22 Aralık 2011 Perşembe

Öcalan’ın Tutuklu Avukatından Mektup

Mehmet Bayraktar /Kocaeli 2 Nolu F Tipi Cezaevi
 


Son sözü direnenler söyler. Bundan hareketle kendi özgürlüğümüzün, mensubu bulunduğumuz Kürt halkının özgürlüğü ve demokratik statüsünden ayrı düşünülemeyeceği, bu anlamda her türlü devlet ‘terörünün’ asla bizi yıldıramayacağı gerçeği ile haksız, mesnetsiz, manipülasyon yüklü soruşturma ve dava karşısında tarihsel cevap olacağımızı belirtmek istiyorum.
 
İnsan Hakları, Hukuk ve Türkiye Gerçeği

Bir 10 Aralık İnsan Hakları Haftası vesilesi ile bir hukukçu, siyasetçi ve insan hakları savunucusu olarak Kocaeli 2 nolu F Tipi Cezaevi’nden yazıyorum.

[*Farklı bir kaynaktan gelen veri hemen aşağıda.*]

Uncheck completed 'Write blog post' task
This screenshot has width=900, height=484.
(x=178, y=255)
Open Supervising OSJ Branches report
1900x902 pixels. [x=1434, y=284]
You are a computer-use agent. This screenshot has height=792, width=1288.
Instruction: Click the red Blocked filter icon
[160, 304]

22 Kasım 2011 günü George Orwell’in “Bin dokuz yüz seksen dört” romanındaki “Büyük birader” gibi zat-ı muhteremin özel talimatı ile benim ve eşimin de içinde bulunduğu avukatlara yönelik operasyon başlatılmıştır. Mart 2011 tarihinden sonra İmralı Adası’nda A. Öcalan ve diğer tutuklularla görüşme yapan avukatlar, şoförler, büro sekreteri ve bir gazeteci gözaltına alınmıştır.


İlk andan itibaren, skandallarla devam eden soruşturma kendi içinde insan hakları ihlalleri, onur kırıcı, işkence ve kötü muamele, her türlü hukuk dışı bir süreç yaşanmış ve halen bu süreç devam etmektedir.

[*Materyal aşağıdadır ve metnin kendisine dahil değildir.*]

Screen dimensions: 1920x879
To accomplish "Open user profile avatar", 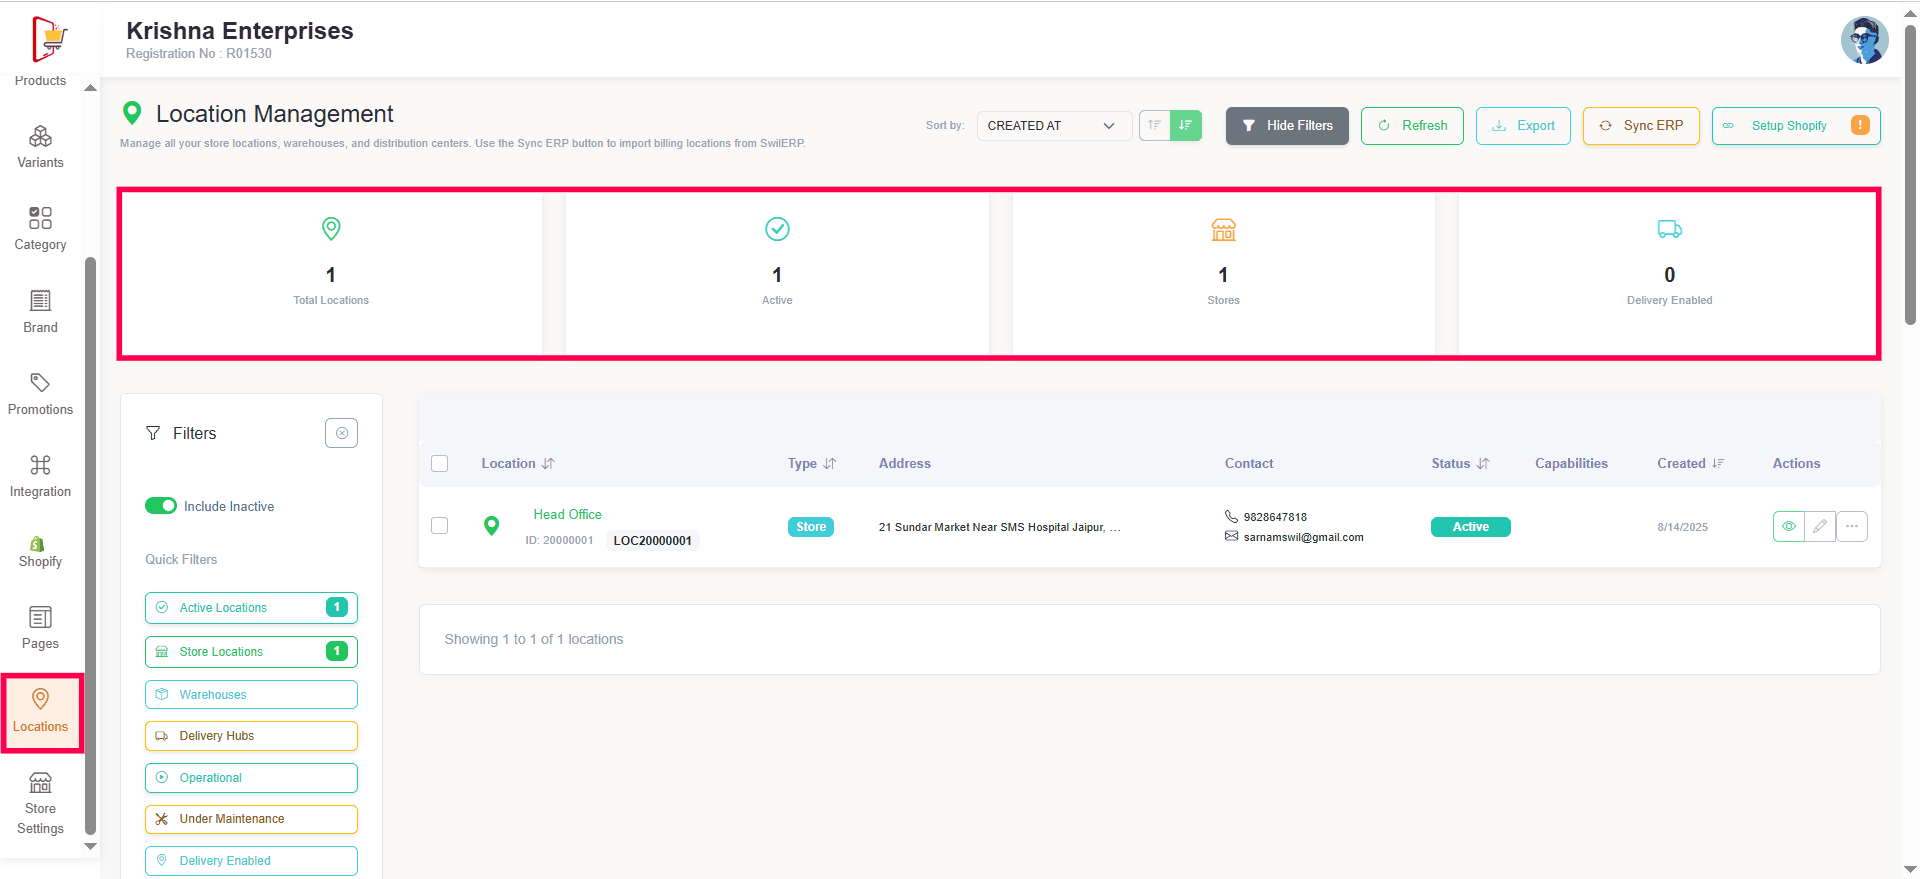I will click(1864, 40).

Küresel sistemin “truva atı” Büyük biraderin başında olduğu, sorumsuz ve beceriksiz kişi ve kurumlar, kendi beceriksizliklerini, elleri altında en çok manipüle edecekleri avukatları çıkarmak hesabındaydılar. Polis, MİT, yargı ve medya ittifakı ile bir “korku imparatorluğu” yaratmak, küresel efendilerine daha fazla hizmet etmek için avukatlar en kolay avdı.

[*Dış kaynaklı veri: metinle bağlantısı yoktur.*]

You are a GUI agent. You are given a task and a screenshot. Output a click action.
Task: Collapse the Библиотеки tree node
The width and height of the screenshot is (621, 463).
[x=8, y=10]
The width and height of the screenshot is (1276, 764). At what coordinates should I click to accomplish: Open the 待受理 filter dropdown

Karar verilmiş, talimatlar alınmış ve düğmeye basılmıştı. İzmir, İstanbul, Ankara, Diyarbakır, Kocaeli, Denizli, Bursa, Batman, Urfa, Şirnak, Van, Muş, Iğdır, Mersin ve Hakkari’de avukat avına çıkılmıştır. Avlamak çok kolay olmuştu. Çünkü hepsi avukattı, günde onlarca davaya gidiyorlardı. Başka da gidecek yerleri yoktu. Nasıl olsa haksızlığa ve hukuksuzluğa muhalefet eden, yüzlerce siyasetçi, aydın, gazeteci ve insan hakları savunucusu “KCK”li diye tutuklanmışlardı. Terörle Mücadele Yasası ve özel yetkili mahkemeler aracılığıyla polis, MİT, yargı ve medya “terör”ü yaratarak “korku imparatorluğu” aracılığı ile toplum manipüle ediyordu.


Emir büyük yerdendi. Gözaltına alınan Abdullah Öcalan’ın avukatları olduğu için kimse ses çıkaramayacak ve herkes sinecekti. Çünkü yandaş medya saatler önce “flaş flaş”, “son dakika” olarak yüzlerce kişinin ölüm talimatını avukatların taşıdıklarını mahkemeden önce karar vermişlerdi.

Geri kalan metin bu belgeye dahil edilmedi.